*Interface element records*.
----

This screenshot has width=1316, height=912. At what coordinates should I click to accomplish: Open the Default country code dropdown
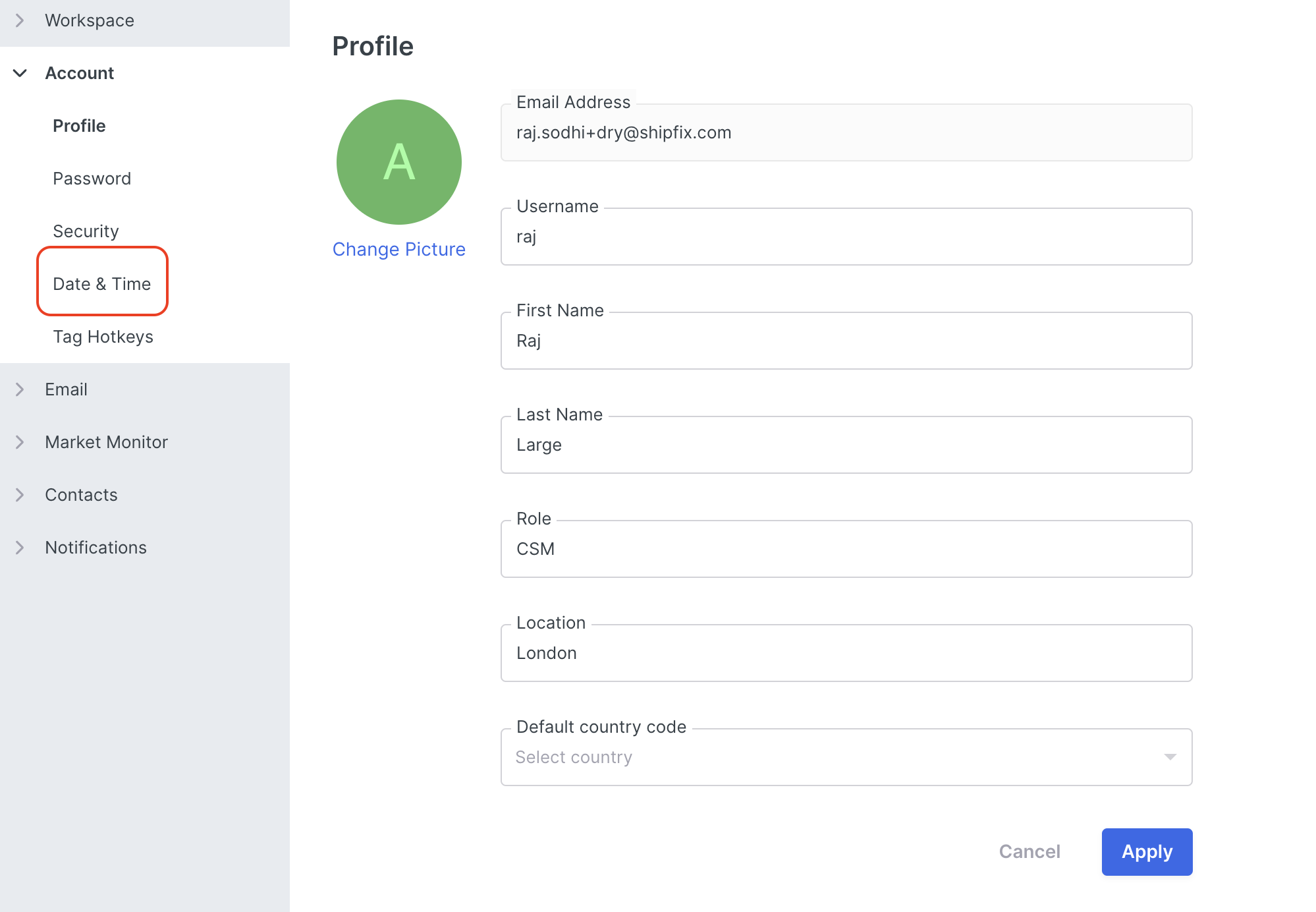click(x=846, y=757)
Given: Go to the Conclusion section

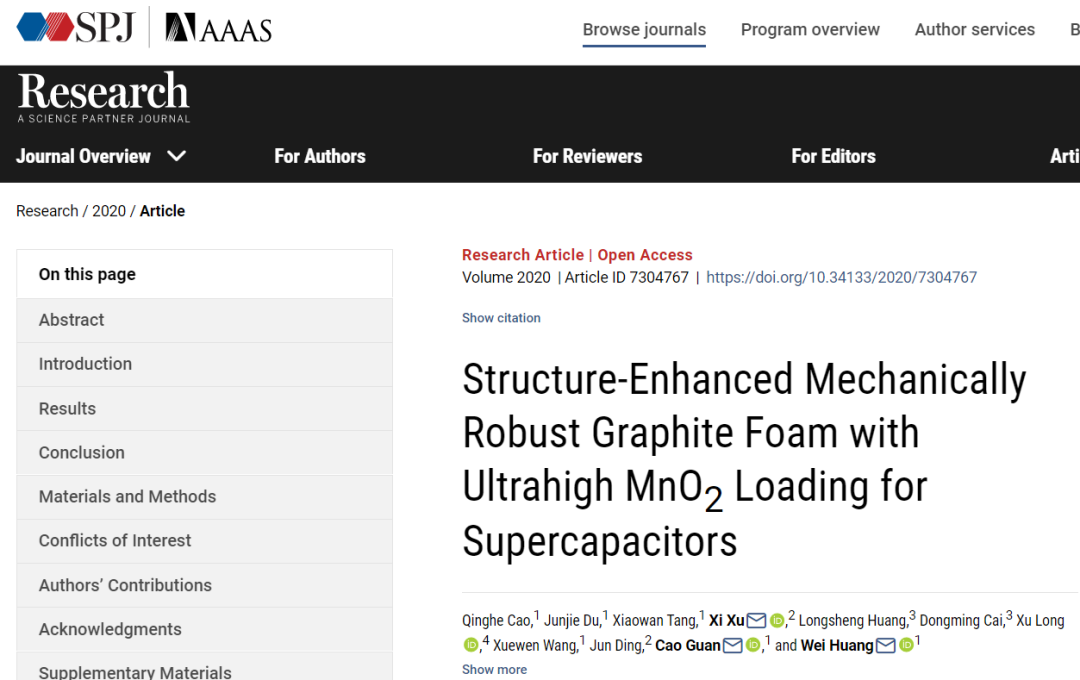Looking at the screenshot, I should [x=81, y=452].
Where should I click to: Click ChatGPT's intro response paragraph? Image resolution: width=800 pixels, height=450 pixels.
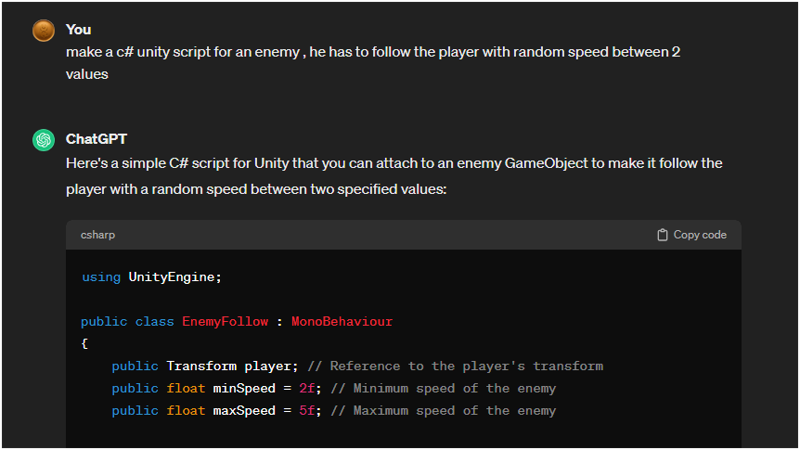coord(394,176)
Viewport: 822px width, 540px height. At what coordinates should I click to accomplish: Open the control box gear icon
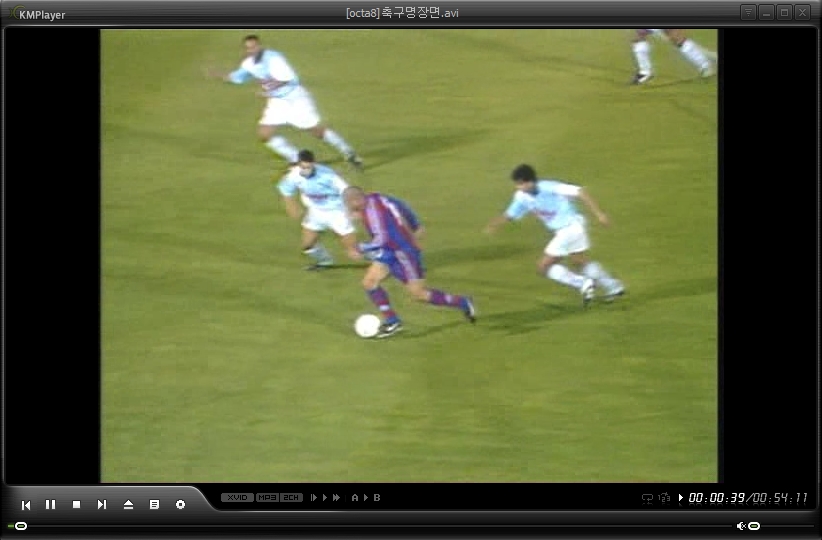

----

*TASK*. Rewrite every item above with each "coordinates" replaced by "location" and all other text unchanged, leaving the pictures out.

*ANSWER FOR THE TASK*.
This screenshot has width=1316, height=912. At what location should I click to accomplish: Open the Default country code dropdown
click(x=846, y=757)
Given: Go to the Conclusion section

Looking at the screenshot, I should [x=81, y=452].
Where should I click to: Click ChatGPT's intro response paragraph? Image resolution: width=800 pixels, height=450 pixels.
coord(394,176)
Viewport: 822px width, 540px height. At what location should I click to accomplish: Open the control box gear icon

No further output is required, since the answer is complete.